§ **DATASET CONTENT**
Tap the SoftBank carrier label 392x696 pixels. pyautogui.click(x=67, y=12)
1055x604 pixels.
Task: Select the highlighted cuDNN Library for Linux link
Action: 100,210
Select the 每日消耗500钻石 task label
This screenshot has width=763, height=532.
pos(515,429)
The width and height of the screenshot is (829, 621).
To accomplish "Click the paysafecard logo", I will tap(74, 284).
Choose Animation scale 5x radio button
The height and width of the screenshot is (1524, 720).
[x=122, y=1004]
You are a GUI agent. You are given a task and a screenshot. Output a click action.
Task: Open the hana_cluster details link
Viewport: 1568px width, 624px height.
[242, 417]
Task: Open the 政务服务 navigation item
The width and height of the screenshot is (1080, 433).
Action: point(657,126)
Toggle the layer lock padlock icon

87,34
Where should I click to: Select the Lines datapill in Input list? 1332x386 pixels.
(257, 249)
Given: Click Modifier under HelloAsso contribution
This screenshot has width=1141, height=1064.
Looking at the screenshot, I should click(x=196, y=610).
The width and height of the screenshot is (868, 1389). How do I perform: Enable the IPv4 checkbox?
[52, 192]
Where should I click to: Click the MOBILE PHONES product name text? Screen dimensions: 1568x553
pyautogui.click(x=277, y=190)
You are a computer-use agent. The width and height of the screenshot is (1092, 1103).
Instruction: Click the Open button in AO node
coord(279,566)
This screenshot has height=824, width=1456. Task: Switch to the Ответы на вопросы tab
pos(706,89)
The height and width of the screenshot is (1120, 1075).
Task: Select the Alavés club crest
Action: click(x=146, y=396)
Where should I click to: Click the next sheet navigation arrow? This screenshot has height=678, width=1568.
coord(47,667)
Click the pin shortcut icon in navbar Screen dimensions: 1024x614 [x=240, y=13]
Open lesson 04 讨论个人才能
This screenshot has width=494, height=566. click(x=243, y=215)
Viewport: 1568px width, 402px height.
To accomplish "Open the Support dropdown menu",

§ **AIM OF THE EXERCISE**
Restate the listing word for word.

§ **ANSWER TO THIS EXERCISE**
Tap the SoftBank carrier label 392x696 pixels. pyautogui.click(x=67, y=12)
1055x604 pixels.
Task: Select the highlighted cuDNN Library for Linux link
Action: 100,210
Select the 每日消耗500钻石 task label
This screenshot has width=763, height=532.
pos(515,429)
The width and height of the screenshot is (829, 621).
To accomplish "Click the paysafecard logo", I will tap(74, 284).
Choose Animation scale 5x radio button
The height and width of the screenshot is (1524, 720).
[x=122, y=1004]
You are a GUI agent. You are given a task and a screenshot. Output a click action.
Task: Open the hana_cluster details link
Viewport: 1568px width, 624px height.
[242, 417]
Task: Open the 政务服务 navigation item
The width and height of the screenshot is (1080, 433).
Action: point(657,126)
Toggle the layer lock padlock icon

87,34
Where should I click to: Select the Lines datapill in Input list? 1332x386 pixels.
(257, 249)
Given: Click Modifier under HelloAsso contribution
This screenshot has width=1141, height=1064.
Looking at the screenshot, I should click(x=196, y=610).
The width and height of the screenshot is (868, 1389). How do I perform: Enable the IPv4 checkbox?
[52, 192]
Where should I click to: Click the MOBILE PHONES product name text? Screen dimensions: 1568x553
pyautogui.click(x=277, y=190)
You are a computer-use agent. The width and height of the screenshot is (1092, 1103).
Instruction: Click the Open button in AO node
coord(279,566)
This screenshot has height=824, width=1456. Task: Switch to the Ответы на вопросы tab
pos(706,89)
The height and width of the screenshot is (1120, 1075).
Task: Select the Alavés club crest
Action: click(x=146, y=396)
Where should I click to: Click the next sheet navigation arrow? This screenshot has height=678, width=1568.
coord(47,667)
Click the pin shortcut icon in navbar Screen dimensions: 1024x614 [x=240, y=13]
Open lesson 04 讨论个人才能
This screenshot has width=494, height=566. click(x=243, y=215)
Viewport: 1568px width, 402px height.
To accomplish "Open the Support dropdown menu",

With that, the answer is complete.